The Camel-Driver

A pilgrim led, o'er Syrian sand,
A camel by the halter-band.
The animal, with startled eye,
Grew suddenly so fierce and shy,
And snorted so, for very dread
His leader dropped the rein and fled.
He ran, till, in a sheltered nook
Beside the way, he spied a brook;
Half crazed, he hears the beast behind
Madly snuff up the burning wind.
He crept into the fountain's nook, —
Plunged not, — but still hung o'er the brook;
When, lo! a bramble came to view,
That from the fountain's waters grew.
Thereto the man did straightway cling,
Close crouching, coldly shuddering.
When he looked up, he saw with dread
Peer down that frightful camel's head,
That still more near and frightful grew;
And when below he bent his view,
Down in the fountain's depths he saw
A dragon, with extended jaw,
That lay there waiting for his blood,
When he should drop into the flood;
For, lo! thus trembling 'twixt the two,
A third woe met the wretch's view.
Where in the cavern's crevice clung
The bush's root on which he hung,
He saw of mice a busy pair,
One black, one white, close nibbling there.

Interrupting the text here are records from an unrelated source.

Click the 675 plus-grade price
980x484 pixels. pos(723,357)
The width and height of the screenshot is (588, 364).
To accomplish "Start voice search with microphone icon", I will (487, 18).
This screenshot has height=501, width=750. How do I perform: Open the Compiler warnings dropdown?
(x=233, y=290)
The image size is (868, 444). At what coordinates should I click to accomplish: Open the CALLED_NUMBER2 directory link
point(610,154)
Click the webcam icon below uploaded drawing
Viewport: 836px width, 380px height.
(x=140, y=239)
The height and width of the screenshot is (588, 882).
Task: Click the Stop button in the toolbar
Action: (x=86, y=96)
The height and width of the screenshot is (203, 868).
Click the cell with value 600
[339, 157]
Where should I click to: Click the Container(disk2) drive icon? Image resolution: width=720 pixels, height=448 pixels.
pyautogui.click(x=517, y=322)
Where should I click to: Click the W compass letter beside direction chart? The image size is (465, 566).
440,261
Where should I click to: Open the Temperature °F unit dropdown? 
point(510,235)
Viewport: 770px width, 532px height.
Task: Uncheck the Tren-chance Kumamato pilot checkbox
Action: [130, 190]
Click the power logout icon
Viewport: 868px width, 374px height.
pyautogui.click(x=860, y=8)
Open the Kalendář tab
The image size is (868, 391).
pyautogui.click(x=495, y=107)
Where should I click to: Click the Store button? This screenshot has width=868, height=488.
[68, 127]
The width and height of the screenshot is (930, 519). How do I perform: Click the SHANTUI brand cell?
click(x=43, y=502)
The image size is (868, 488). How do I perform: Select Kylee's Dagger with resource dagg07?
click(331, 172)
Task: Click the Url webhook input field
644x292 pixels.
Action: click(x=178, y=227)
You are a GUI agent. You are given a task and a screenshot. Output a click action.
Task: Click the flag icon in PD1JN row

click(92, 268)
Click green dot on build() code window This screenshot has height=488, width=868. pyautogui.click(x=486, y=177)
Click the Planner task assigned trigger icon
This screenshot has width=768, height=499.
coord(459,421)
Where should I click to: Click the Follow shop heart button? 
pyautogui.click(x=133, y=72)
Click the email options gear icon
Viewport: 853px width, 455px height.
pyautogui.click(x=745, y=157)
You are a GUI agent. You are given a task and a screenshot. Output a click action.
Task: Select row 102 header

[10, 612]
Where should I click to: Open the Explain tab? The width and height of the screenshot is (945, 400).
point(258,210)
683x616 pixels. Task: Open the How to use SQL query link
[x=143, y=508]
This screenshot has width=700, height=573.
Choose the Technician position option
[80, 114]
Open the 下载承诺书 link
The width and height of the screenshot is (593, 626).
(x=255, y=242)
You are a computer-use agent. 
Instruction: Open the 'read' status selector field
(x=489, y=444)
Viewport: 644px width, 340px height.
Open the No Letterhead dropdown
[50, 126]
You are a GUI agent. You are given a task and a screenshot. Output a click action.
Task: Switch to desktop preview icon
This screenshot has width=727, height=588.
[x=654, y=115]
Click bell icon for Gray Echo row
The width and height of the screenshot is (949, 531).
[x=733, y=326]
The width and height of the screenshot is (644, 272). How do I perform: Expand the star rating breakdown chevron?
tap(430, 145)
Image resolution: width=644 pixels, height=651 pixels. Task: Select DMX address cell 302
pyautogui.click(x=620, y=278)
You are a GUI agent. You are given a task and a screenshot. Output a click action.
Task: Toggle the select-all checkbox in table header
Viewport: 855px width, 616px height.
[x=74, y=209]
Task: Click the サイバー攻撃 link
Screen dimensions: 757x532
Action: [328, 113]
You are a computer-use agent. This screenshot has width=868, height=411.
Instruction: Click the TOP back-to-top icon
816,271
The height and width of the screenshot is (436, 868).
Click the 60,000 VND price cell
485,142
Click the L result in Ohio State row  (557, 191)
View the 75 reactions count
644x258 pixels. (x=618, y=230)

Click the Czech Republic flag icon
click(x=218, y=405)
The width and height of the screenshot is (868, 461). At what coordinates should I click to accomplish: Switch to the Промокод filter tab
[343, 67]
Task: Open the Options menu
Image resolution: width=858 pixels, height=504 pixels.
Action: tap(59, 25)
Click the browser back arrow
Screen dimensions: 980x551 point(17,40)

He saw the black one and the white
Alternately the root did bite.
They gnawed, they tugged, with snout and foot
They raked the earth from round the root;
And as the mould, down-rattling, fell,
The dragon looked up from the well,
To see how soon the bush would fall
Into the water, load and all.
The man, in terror and despair,
Beset, besieged, beleaguered there,
In vain from this most dread suspense
Sought and besought deliverance.
But as he strains his eager eyes,
Nodding above his head he spies
A twig with blackberries thick-hung, —
Part of the vine to which he clung.
No more he saw the camel's head
So hideous, nor the dragon dread,
Nor yet the mice's knavery,
When once the berries met his eye.
The beast o'erhead might snort and blow,
The dragon lurk and gloat below,
And at his side the mice might gnaw, —
The blackberries were all he saw.
They pleased his eyes, — he thought them sweet, —
Berry on berry did he eat;
So great the pleasure while he ate,
It made him all his fear forget.

Ask'st thou what foolish man is he
Forgets such fear so easily?
Know them, O friend, that man art thou;
For thou shalt hear the moral now.
The dragon down beneath the wave
Is Death's wide-gaping maw, — the grave.
The camel threatening overhead
Is Life's distress, and doubt, and dread.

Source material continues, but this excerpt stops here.